The unprecedented circumstances of COVID-19 have brought dozens of new terms into popular use and put some old ones in a new light.
Essential workers
People who need to go to work during the pandemic to provide critical goods and services, such as food and healthcare. Also known as community heroes.
Flattening the curve
Slowing the spread of COVID-19 to prevent a massive spike in cases. (Which Dr. Theresa Tam, Chief Public Health Officer of Canada’s, put a fitness spin on by calling it planking the curve.)
Hot spots
Locations where the concentration of COVID-19 cases is especially high.
N95
A mask or respirator that can filter out a minimum of 95% of airborne particles, per the U.S. National Institute for Occupational Safety and Health.
Physical distancing
Preventing the spread of the virus by keeping a minimum of two metres of distance between people.
PPE
Personal protective equipment: the masks, gloves and other gear that protect people, especially frontline healthcare workers, from exposure to the virus.
Quarantine
Term originating in Italy literally meaning “forty days”, which was how long people on ships had to wait before going ashore during the Black Death plague of the 1300s.
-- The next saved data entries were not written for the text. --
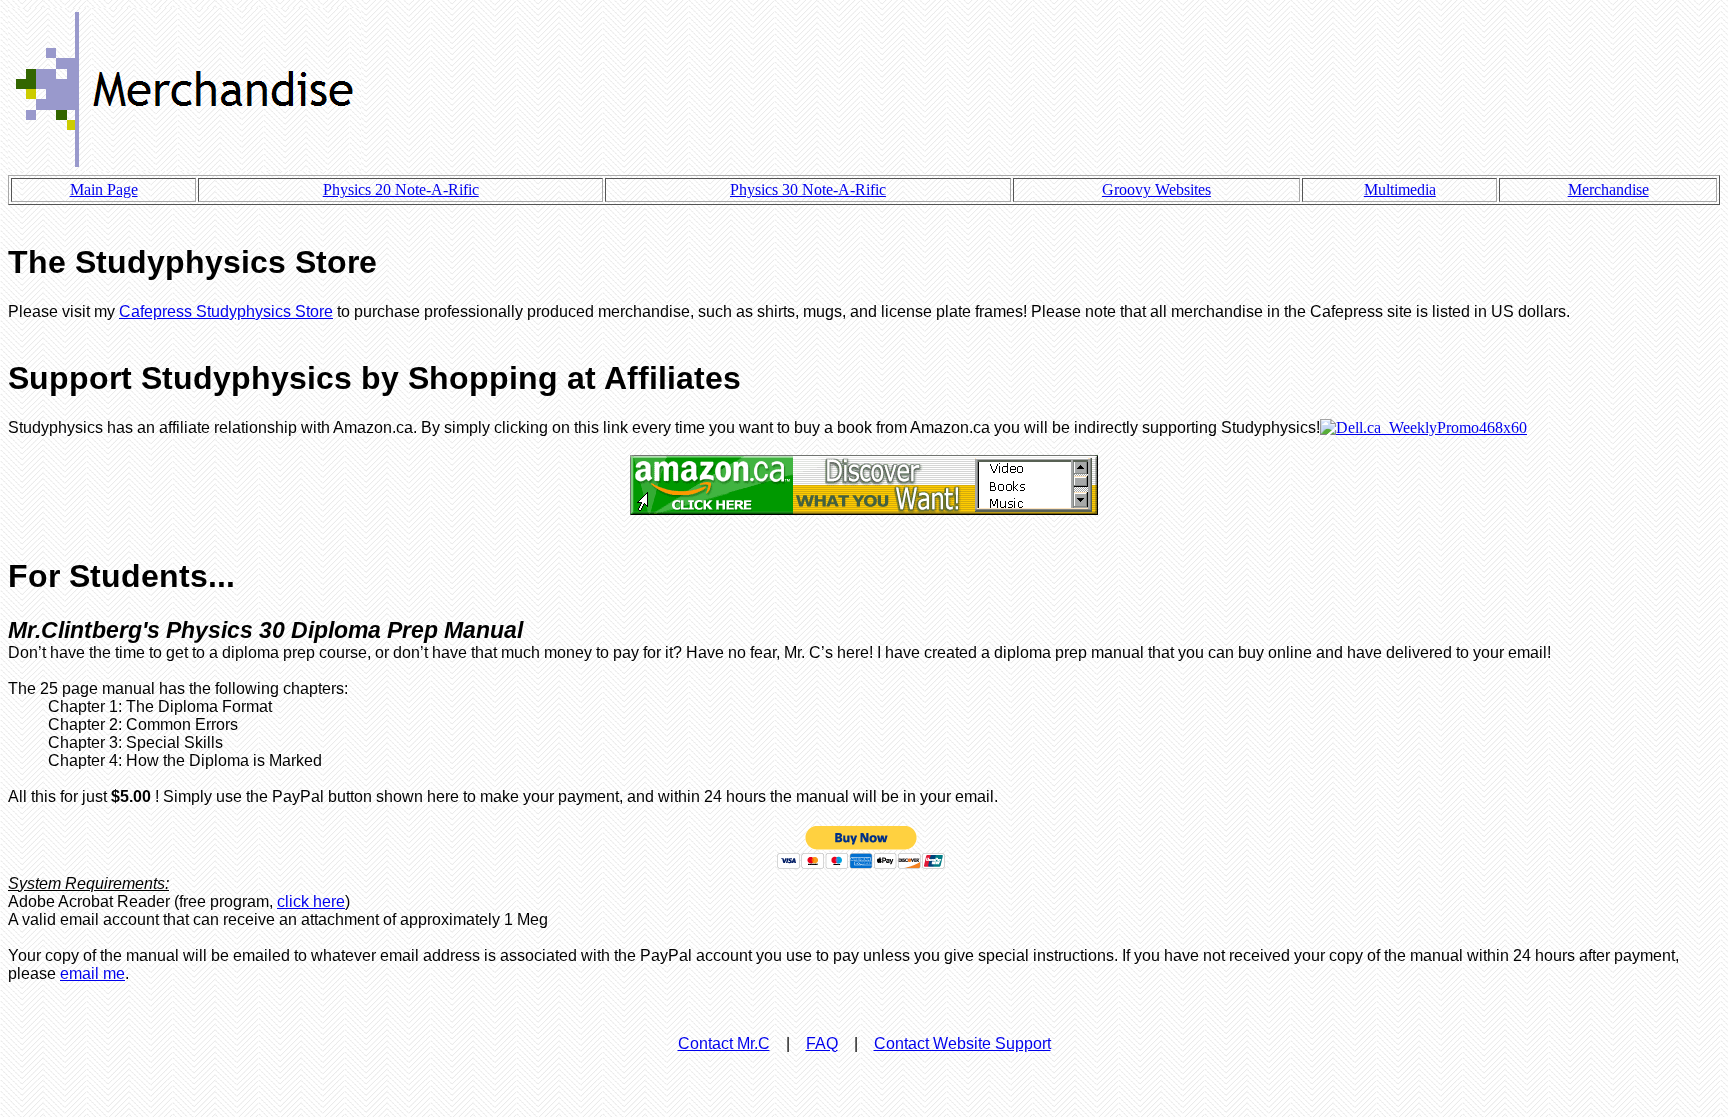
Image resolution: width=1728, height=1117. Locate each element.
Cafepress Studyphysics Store (226, 311)
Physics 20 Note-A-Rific (401, 189)
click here (311, 901)
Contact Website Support (962, 1043)
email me (92, 973)
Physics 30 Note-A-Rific (808, 189)
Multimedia (1400, 189)
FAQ (822, 1043)
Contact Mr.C (724, 1043)
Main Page (104, 189)
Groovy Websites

Used loosely to refer to sheltering in place during the COVID-19 ‘”lockdown” (another popular term).
Quarantini
Any alcoholic cocktail you make for yourself while stuck at home, with whatever you have on hand, and possibly consumed during daytime hours while trying to home-school kids.
Reopening
A broad term referring not only to getting the economy up and running again but generally shifting toward people being out and about.
Shelter in place
Originally an instruction for what to do in case of a nuclear, chemical or biological incident: stay in the building you’re in and wait until you’re told it’s safe to leave. Adopted by public health officials and politicians in the COVID-19 period to instruct people to stay home and avoid public places.
Slipstream
The invisible spray of moisture droplets that trails behind a runner or cyclist as they move — which experts cautioned people to steer clear of when exercising outside.
Speaking moistly
A term coined by Prime Minister Justin Trudeau, referring to the phenomenon of releasing saliva when talking — which spawned this gem of a video.